Elizabeth Warren Says Economic Populism Drove Democratic Wins

The Massachusetts senator said the party needs to “go on offense” on economic issues.

Sen. Elizabeth Warren (D-Mass.) delivered a speech on Wednesday crediting economic populism as a key driver of Democrats’ surprisingly strong midterm performance and arguing the party needs to focus even more on the issue in the future to win.

“A lot of people were surprised by last week’s results. Not me,” Warren said in a speech at EconCon, a gathering of progressive economic activists and thinkers in Washington, according to excerpts released by her office ahead of the speech.

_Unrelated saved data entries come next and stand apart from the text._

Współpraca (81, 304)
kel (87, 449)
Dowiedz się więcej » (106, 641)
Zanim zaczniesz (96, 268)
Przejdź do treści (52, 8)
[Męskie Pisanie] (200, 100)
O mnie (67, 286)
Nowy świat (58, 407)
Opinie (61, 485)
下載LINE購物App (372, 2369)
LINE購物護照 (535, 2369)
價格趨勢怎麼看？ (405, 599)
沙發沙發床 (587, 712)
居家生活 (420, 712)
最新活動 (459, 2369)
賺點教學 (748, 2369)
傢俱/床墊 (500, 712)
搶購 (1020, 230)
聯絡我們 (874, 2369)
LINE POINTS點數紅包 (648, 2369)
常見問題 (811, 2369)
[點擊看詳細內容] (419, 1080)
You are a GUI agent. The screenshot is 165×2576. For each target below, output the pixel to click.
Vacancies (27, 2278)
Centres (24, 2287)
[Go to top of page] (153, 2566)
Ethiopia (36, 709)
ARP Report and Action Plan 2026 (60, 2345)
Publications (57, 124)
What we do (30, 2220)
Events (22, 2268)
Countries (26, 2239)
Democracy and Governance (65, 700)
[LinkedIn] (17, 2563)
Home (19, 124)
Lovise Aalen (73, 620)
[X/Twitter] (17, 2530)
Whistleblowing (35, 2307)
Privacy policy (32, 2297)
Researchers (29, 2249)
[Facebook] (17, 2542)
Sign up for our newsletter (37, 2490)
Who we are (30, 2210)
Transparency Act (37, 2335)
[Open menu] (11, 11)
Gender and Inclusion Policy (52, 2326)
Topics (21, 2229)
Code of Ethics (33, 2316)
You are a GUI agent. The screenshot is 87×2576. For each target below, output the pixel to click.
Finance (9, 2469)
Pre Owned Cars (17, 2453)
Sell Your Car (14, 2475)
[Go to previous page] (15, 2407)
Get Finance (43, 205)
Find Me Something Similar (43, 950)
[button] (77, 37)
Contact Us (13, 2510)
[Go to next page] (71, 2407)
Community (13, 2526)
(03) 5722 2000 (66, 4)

“The 2022 midterms prove that Democrats can beat Republican extremism by fighting for working people and making our democratic values clear,” she planned to say.

Economic issues, especially record-high inflation, were expected to be the driving force behind a Republican red wave. Instead, Democrats aired more television ads on so-called “kitchen table issues” than Republicans did in the months leading up to the election and were able to convince voters they could empathize with families struggling to get ahead, even if Republicans still held an advantage on economic issues.

Warren campaigned for a number of vulnerable Democratic candidates during the midterms, appearing with Oregon Gov.-elect Tina Kotek, Wisconsin Gov. Tony Evers and New Hampshire Sen. Maggie Hassan in the final weeks of the campaign.

Warren’s speech amounts to a review of President Joe Biden’s first two years in office, a tenure she argues could have been more successful without the small number of Democratic senators ― an allusion to Sens. Joe Manchin of West Virginia and Kyrsten Sinema of Arizona ― who refused to eliminate the Senate’s 60-vote supermajority requirement and held up the president’s agenda.

Warren specifically noted Democratic opposition killed the president’s plans to lower the cost of housing and child care.

“A few Democrats blocked much of the president’s agenda for working families,” Warren said in her prepared remarks. “They torpedoed the president’s plan to reverse the Trump tax giveaways. They blocked proposals to cut skyrocketing housing and child care costs. They thwarted efforts to fight corruption, end gerrymandering, defend democracy and protect abortion rights.”

She lavished praise on Biden, her one-time 2020 presidential primary rival, for defying “the predictions of Washington insiders, lobbyists, and pundits” and “presid[ing] over the best midterm elections for the party in power in 20 years.”

“They understand we can’t solve every problem in two years, but they want to see us giving it all we’ve got. And if we get a little bloody, at least no one doubts where we stand.”

- Sen. Elizabeth Warren (D-Mass.)

“The president made smart personnel choices,” Warren said in the excerpted remarks, returning to one of her favorite themes: the need to staff government with progressives. “Instead of surrounding himself with an economic team that believed that government’s principal job was to deliver an economy that benefitted big banks, well-heeled corporations and the fancy lobbyists who strut around Washington like they own the place, Joe Biden picked advisers and regulators who understood that the goal of his Administration was to deliver for working families.”

Warren also continued her recent broadsides against the Federal Reserve, arguing the agency is artificially manufacturing an economic slowdown.

In the speech, Warren painted the re-nomination of Jerome Powell to head the Fed as little more than a GOP plot to sabotage the economy, something she warns both Powell and House Republican Leader Kevin McCarthy (Calif.) will try to do.

“When they couldn’t tarnish the Biden economic agenda from Congress, Powell was their best shot to do it from the Fed ― and make no mistake, they nearly succeeded in causing enough economic harm to win big last week,” Warren said in the excerpt, adding: “The president offered the Powell nomination as an olive branch to Republicans. The Republican response was to break the branch in half, set it on fire, and then spend hundreds of millions of dollars attacking the president for Powell’s interest rate decisions, arguing that Biden is responsible for families’ pain.”

The Massachusetts senator also reiterated her call for Congress to pass legislation lifting the debt ceiling in the lame duck, arguing Democrats will pay little political price for doing so and Republicans will try to sabotage the economy if they do not.

“Republicans will eagerly sow economic chaos so they can turn around and blame Democrats for economic chaos ― all in service to moving Donald Trump a few inches closer to the White House,” Warren’s speech reads. “If Democrats let ourselves be bullied by Republican hostage-taking, we will hurt the families we came here to help. And, for good measure, we’ll be voted out of office in 2024.”

Warren ended her speech with a call for Democrats to pass legislation addressing child care and housing costs ― an unlikely prospect, considering the party’s meager majority in the Senate and likely loss of the House of Representatives. But she argued it does not hurt to try.

“They understand we can’t solve every problem in two years, but they want to see us giving it all we’ve got,” she said in the prepared remarks. “And if we get a little bloody, at least no one doubts where we stand.”